__PROBLEM TO WORK ON__.
Repeat the rows below word for word, starting at the line that contains "click on 3rd" and ending after the line that contains "Looking at the image, I should click on (1272, 596).".

(Word and element location rows)
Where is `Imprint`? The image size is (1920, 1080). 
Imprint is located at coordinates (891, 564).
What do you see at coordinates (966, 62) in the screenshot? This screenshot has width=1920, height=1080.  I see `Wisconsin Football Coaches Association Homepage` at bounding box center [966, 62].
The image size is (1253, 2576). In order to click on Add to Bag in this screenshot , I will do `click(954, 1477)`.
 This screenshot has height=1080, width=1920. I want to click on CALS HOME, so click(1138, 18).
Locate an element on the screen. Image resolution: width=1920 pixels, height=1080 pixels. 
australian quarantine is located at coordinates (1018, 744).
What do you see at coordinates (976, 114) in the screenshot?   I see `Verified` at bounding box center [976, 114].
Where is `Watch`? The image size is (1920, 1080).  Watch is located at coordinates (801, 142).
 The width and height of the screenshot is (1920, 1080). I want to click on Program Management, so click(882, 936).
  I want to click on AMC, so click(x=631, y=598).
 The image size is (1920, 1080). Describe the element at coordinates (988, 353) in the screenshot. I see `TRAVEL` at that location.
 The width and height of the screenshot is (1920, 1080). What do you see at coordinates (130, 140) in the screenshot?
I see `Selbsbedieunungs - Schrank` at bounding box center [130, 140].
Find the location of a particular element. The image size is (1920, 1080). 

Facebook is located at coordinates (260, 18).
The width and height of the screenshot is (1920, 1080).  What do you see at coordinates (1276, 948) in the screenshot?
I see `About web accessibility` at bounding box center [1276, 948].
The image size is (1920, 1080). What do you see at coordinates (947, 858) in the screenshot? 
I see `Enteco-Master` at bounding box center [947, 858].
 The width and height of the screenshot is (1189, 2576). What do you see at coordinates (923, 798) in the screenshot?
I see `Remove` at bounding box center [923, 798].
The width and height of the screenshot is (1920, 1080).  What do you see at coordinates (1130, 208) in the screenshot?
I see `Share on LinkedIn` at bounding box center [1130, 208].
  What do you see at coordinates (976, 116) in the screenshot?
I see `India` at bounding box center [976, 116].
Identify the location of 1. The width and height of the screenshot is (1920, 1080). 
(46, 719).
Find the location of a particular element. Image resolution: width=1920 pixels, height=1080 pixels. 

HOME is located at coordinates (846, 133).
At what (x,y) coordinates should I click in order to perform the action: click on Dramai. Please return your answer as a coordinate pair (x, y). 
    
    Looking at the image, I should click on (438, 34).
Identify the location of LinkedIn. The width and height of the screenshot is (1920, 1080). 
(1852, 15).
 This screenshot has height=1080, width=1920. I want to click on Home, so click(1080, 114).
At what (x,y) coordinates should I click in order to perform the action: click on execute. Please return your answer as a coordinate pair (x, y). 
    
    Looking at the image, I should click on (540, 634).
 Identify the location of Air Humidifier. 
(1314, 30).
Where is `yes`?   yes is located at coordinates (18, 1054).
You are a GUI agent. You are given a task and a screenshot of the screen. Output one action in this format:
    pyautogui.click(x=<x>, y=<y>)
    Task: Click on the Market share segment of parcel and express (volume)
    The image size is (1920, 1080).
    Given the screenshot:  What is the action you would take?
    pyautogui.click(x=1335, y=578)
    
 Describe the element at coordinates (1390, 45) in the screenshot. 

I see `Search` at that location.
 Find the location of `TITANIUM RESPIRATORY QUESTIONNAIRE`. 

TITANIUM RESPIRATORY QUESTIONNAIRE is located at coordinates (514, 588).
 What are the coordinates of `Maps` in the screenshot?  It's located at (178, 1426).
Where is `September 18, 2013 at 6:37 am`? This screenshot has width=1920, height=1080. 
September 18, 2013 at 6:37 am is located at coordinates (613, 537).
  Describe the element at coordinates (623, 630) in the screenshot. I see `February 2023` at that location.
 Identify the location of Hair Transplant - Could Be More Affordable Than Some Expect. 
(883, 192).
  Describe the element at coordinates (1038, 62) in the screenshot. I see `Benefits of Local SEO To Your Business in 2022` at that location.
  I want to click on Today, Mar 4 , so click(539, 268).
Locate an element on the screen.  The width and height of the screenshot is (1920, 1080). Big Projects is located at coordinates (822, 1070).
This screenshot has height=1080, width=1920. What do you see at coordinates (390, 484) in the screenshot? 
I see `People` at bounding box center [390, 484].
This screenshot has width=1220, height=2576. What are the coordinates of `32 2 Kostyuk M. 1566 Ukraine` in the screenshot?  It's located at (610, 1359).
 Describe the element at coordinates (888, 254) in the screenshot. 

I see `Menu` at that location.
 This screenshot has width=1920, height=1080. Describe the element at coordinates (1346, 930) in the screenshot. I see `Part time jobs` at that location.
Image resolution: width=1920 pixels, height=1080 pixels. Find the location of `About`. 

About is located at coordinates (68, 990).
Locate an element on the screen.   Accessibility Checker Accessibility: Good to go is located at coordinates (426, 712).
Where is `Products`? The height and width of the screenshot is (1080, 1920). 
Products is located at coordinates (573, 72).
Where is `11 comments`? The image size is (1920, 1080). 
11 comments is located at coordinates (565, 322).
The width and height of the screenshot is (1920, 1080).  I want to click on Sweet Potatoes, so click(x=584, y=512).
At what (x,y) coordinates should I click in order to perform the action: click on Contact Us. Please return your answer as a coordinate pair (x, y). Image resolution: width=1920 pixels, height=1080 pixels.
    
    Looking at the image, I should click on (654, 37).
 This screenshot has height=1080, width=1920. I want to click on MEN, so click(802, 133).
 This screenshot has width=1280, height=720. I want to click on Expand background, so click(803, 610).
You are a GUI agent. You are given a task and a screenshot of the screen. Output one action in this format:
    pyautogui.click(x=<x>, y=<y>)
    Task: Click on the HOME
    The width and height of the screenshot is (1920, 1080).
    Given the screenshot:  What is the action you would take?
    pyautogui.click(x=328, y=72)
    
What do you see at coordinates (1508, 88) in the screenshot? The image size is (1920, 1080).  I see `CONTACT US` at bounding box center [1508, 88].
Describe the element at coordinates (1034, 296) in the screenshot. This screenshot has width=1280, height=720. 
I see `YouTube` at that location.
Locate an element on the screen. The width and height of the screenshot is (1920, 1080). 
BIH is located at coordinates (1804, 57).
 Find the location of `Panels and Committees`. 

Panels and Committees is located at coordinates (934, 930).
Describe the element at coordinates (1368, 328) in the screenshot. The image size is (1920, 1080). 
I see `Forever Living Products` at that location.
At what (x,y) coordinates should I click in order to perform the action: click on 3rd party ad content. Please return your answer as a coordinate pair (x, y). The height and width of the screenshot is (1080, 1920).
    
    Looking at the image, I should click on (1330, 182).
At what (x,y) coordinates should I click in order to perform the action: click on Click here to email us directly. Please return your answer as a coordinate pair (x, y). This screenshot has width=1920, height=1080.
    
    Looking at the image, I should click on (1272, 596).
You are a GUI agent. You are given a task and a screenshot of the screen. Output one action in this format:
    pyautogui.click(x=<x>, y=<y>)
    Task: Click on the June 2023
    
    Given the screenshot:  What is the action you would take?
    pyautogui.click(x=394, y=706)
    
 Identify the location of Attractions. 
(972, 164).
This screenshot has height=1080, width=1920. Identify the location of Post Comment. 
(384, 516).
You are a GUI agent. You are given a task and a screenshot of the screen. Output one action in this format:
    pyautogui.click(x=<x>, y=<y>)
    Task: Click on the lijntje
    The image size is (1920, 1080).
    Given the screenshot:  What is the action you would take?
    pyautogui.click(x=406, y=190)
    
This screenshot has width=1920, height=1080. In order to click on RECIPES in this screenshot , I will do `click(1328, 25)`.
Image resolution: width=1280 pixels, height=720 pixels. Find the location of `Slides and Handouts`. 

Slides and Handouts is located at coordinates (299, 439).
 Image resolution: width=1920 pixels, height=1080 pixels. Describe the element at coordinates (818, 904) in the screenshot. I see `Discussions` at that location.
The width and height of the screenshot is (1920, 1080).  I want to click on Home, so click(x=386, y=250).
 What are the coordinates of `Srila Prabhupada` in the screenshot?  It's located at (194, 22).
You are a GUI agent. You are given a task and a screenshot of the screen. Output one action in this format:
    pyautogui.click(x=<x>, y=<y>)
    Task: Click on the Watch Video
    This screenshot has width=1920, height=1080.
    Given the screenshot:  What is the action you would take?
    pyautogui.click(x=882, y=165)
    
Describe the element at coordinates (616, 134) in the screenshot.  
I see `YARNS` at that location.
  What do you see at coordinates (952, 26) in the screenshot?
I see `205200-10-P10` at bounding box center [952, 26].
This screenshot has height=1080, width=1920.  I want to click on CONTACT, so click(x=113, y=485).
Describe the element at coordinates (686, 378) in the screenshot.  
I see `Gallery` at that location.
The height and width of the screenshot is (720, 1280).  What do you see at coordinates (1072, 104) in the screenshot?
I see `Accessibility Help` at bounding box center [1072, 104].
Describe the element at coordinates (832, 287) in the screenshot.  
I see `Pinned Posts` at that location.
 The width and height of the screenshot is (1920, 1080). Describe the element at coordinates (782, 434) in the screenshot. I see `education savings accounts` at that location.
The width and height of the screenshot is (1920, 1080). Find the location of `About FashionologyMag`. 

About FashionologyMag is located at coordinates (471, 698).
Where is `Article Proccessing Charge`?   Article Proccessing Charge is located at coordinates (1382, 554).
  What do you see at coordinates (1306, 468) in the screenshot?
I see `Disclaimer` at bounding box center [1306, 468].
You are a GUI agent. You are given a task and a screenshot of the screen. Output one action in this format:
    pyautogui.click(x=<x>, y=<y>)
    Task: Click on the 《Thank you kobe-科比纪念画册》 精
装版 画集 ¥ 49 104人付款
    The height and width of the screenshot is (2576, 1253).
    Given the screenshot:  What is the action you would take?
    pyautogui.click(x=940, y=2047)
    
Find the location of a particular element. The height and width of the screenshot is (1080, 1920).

__WRITTEN ANSWER__.
At what (x,y) coordinates should I click in order to perform the action: click on 3rd party ad content. Please return your answer as a coordinate pair (x, y). The height and width of the screenshot is (1080, 1920).
    
    Looking at the image, I should click on (1330, 182).
At what (x,y) coordinates should I click in order to perform the action: click on Click here to email us directly. Please return your answer as a coordinate pair (x, y). This screenshot has width=1920, height=1080.
    
    Looking at the image, I should click on (1272, 596).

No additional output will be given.